(記事の一部):
——
地元のオランダサポーターの歓声が試合に華を添えた(写真:Kei Matsubara)
地元のオランダサポーターの歓声が試合に華を添えた(写真:Kei Matsubara)

【高まる調整力】

 両国の起用法を見れば、試合の結果は最優先事項では無いことがわかる。その中で、日本は先発の11人での試合運びをもう少し長く見てみたかった気もする。

 17分の植木の先制点は個でこじ開けた文句なしのファインゴールだったが、時間とともにコンビネーションプレーも増えていた。

 先発はGKスタンボー華、ディフェンスラインは左からDF北村菜々美、DF南萌華、DF高橋はな、DF牛島理子。MF林穂之香とMF長野風花のダブルボランチに、両翼は左がMF宮澤ひなた、右がMF宮川麻都。2トップに、植木とFW宝田沙織。

U-20オランダ女子代表(写真:Kei Matsubara)
U-20オランダ女子代表(写真:Kei Matsubara)

 オランダは、女子A代表同様、U-20代表も4-3-3のシステムを採用し、堅守速攻で手数をかけずに速いボールをサイドに入れる狙いを見せた。そして、守備は1対1で奪いきることを優先しており、ボールに食らいついてくる。その中で、日本はボランチの長野を中心に、少ないタッチ数でボールを動かして主導権を握った。美しかったのは、前半30分の攻撃だ。
——
(データの抜粋):
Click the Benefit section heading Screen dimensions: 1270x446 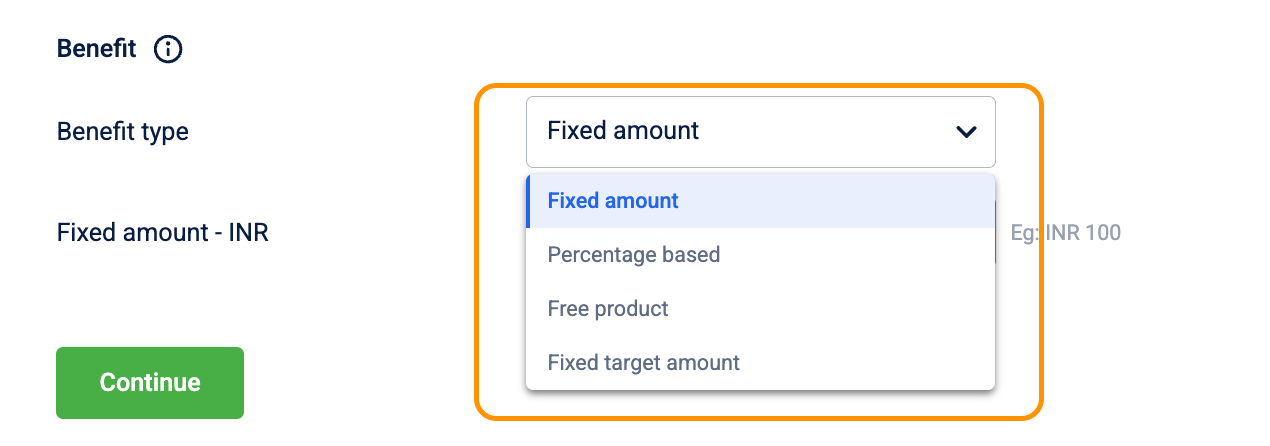(x=96, y=48)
——
(課題の内容):
(1) 日本とオランダの試合の記事で、日本のダブルボランチを組んだ2人の選手はだれですか。
(2) 日本とオランダの試合の記事を、最後の文の次から書き続けてください。

(解答):
(1) 林穂之香と長野風花です。

(2)
 右サイドバックの牛島がポジションを一つ飛ばしてセンターバックの南へライナー性のボールを送り、南はダイレクトで左の宮澤に展開。宮澤が受けた時には北村がオーバーラップしており、北村がフリーでクロスを上げた。これは相手に当たってファーに流れたが、セカンドボールに詰めていた林がミドルシュート。強烈な弾道が枠を捉えたが、これはGK正面に飛んだ。ゴールこそならなかったが、この攻撃のようにフィニッシュまで行くことができれば、カウンターのリスクも半減する。

 

 時間が経つにつれて日本の時間が増えたのは、単にオランダのリーチやスピード、日本とは異なる芝の感触に「慣れた」だけではない。試合中、プレーが切れた瞬間や給水タイム(前半と後半に一度ずつ設けられた)に、近いポジションの選手同士がこまめにプレーを確認し合う場面が見られた。池田監督はこの試合の最大の収穫として、

「自分たちと相手の状況を見て、選手たちが考えを伝え合って、それを実行に移せていたこと」を挙げている。

 相手の狙いやマッチアップする選手の特徴を早めに掴み、自分たちの判断で戦い方を調整していくことが、本大会でも流れを掴む鍵となる。

 個々でも、調整力の高さが光る選手が何人かいた。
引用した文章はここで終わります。